- Type: Piston aircraft engine
- National origin: United States
- Manufacturer: Menasco Motors Company

= Menasco XIV-2040 =

American aircraft engine

Menasco XIV-2040 (military designation IV-2040 or Menasco XIV-2040-1) was an experimental American aircraft engine developed by the Menasco Motors Company (later Menasco Manufacturing Company) of Burbank, California. It was a liquid-cooled, inverted V12, geared powerplant intended to deliver approximately 2,000 horsepower (1,491 kW) at 3,000 rpm. Designed in the early 1940s as part of Menasco's brief foray into high-power engines for advanced military aircraft, the XIV-2040 reached the prototype engine stage but never entered series production. The company shifted focus to aircraft landing gear during and after World War II, and engine development was not resumed postwar.

==Development==

Menasco Motors, founded in 1926 by Albert S. Menasco, initially specialized in converting surplus World War I Salmson radial engines and later became known for its successful line of small air-cooled inverted inline four- and six-cylinder engines (the Pirate and Buccaneer series). These powered numerous light aircraft and air racers in the 1930s. By the late 1930s and early 1940s, the company explored larger, higher-output designs to meet potential military requirements for high-performance fighters, including pusher configurations.
The XIV-2040 represented an ambitious departure from Menasco's earlier air-cooled inline engines. It featured a 60° inverted V configuration, liquid cooling, gearing, and a two-stage, two-speed supercharger to maintain power at altitude. Development occurred alongside other experimental projects, including the XH-4070 (an H-block 24-cylinder engine rated up to 3,400 hp) and various turbojet and ramjet studies. Information on the program is sparse; it is known primarily from company records, military engine designation lists, and historical analyses of Menasco's work. The engine did advance to prototype testing but was ultimately not selected for production, consistent with Menasco's postwar decision to abandon aero-engine manufacturing in favor of landing-gear systems for aircraft such as the P-38, P-51, and later jets and airliners.
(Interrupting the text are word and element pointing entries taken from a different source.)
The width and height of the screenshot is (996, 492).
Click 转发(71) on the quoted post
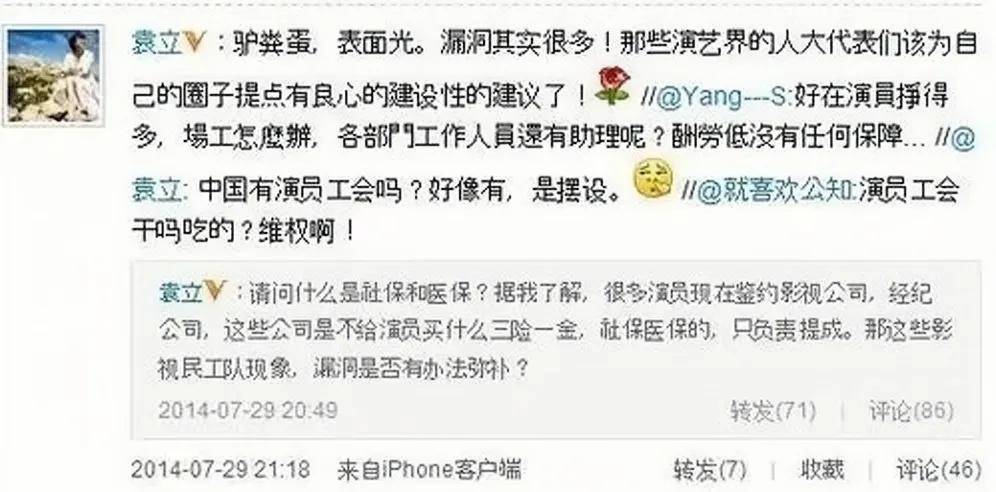772,411
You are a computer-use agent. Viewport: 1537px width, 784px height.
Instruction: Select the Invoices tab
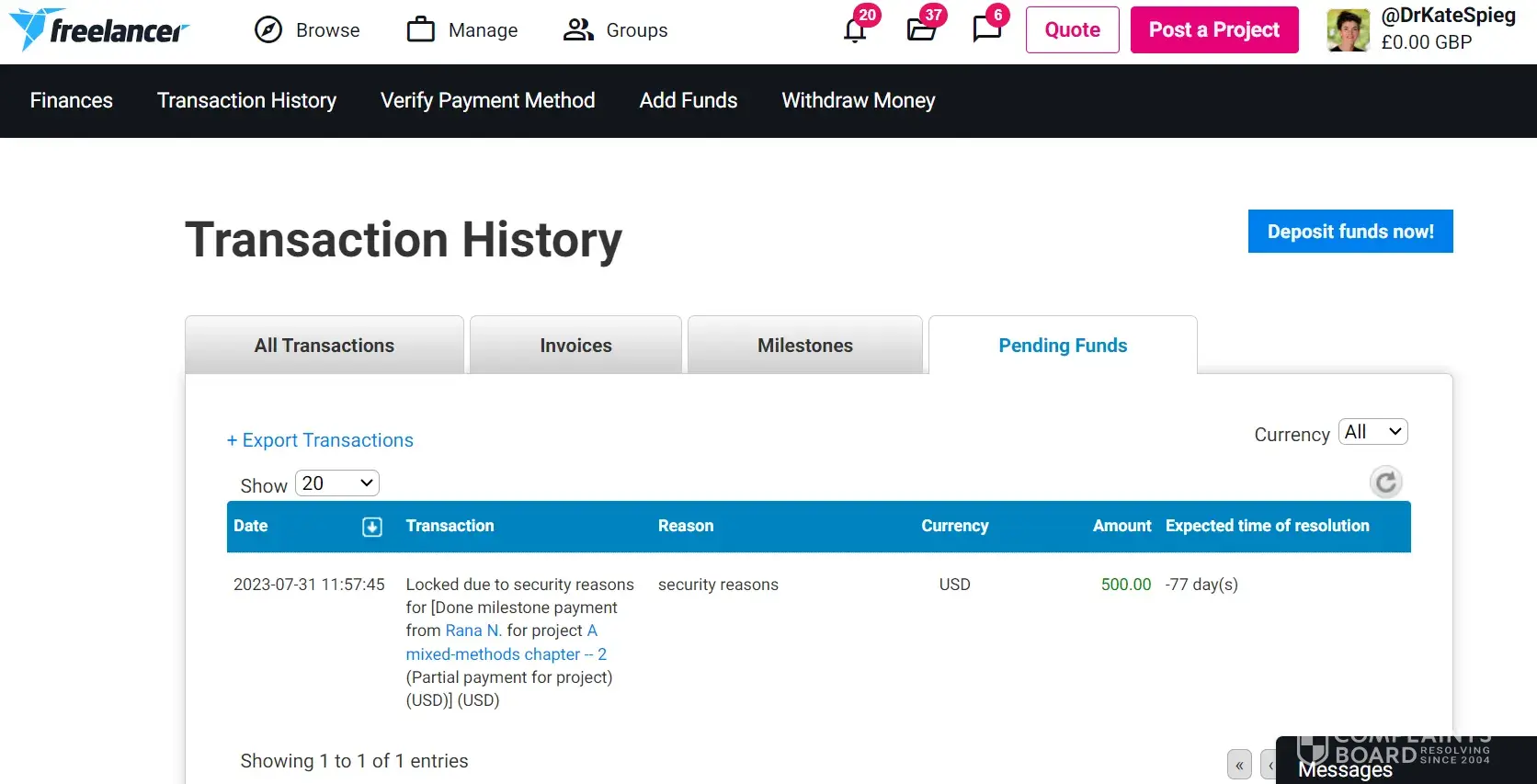coord(575,346)

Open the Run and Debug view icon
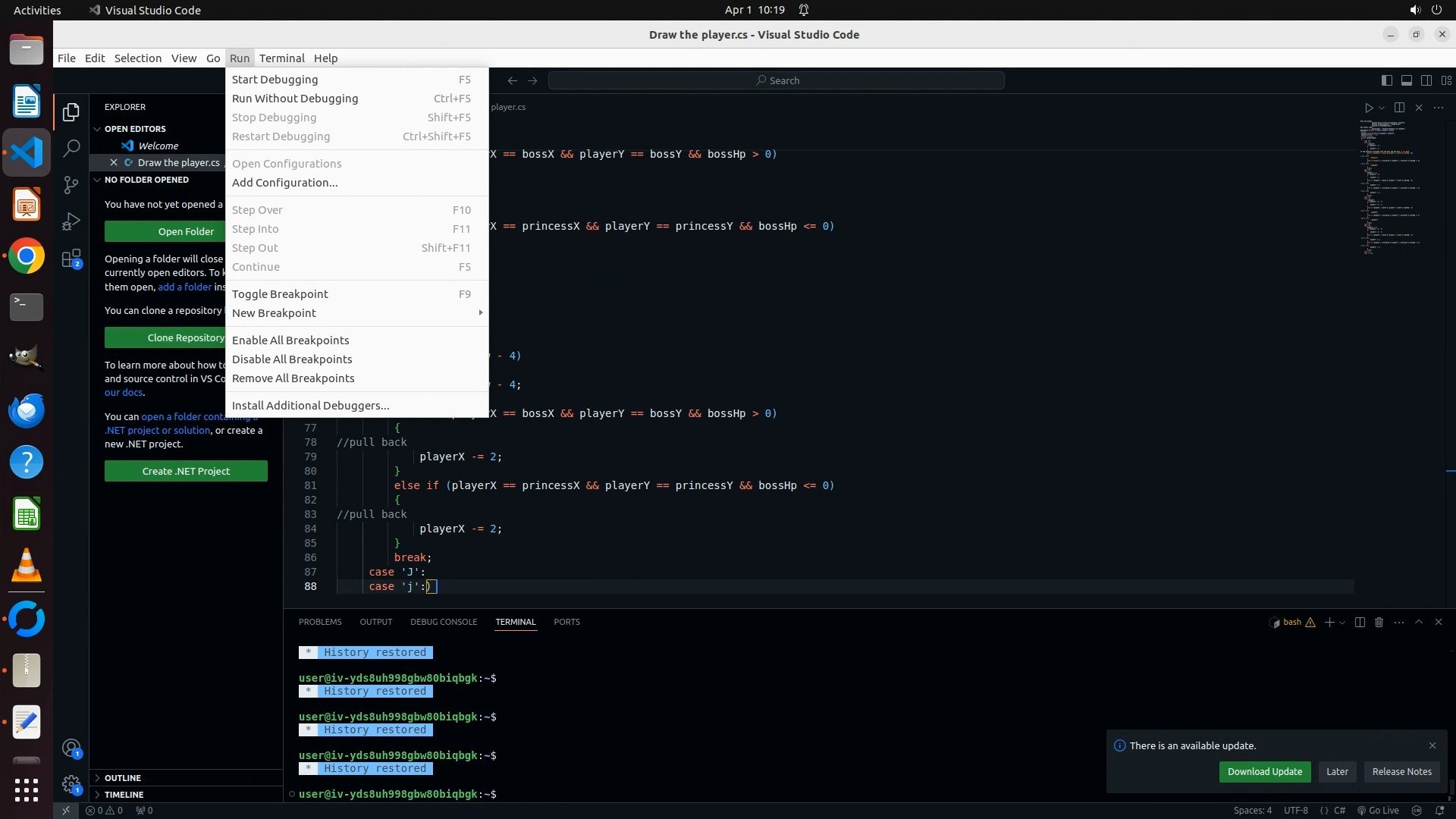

==Design and specifications==

The IV-2040 was an inverted V-12 (sometimes described with a 60° V-angle between cylinder banks) with liquid cooling to manage the high power output. It incorporated a reduction gear for the propeller and a sophisticated two-stage, two-speed supercharger. No public details on bore, stroke, or exact displacement have been widely published, though its power rating placed it in the same class as contemporary high-output engines from Allison, Packard, and Pratt & Whitney.

=== Key specifications ===
- Configuration: 12-cylinder inverted V-12, liquid-cooled
- Power: 2,000 hp (1,491 kW) at 3,000 rpm
- Supercharger: Two-stage, two-speed
- Other features: Geared propeller drive

The engine was one of several large Menasco projects that remained experimental; related designs included the earlier E-6 Privateer (a smaller inverted V-6) and the Unitwin (a coupled 12-cylinder powerplant).

==Legacy==

Although it did not enter production, the XIV-2040 illustrates Menasco's engineering ambitions during the transition from piston engines to the jet age. The company's primary postwar success lay in landing-gear systems, which became industry-standard equipment on numerous military and commercial aircraft. The XIV-2040 is listed in U.S. military engine designation tables and in Menasco's product summaries but remains one of the lesser-documented entries in American aero-engine history.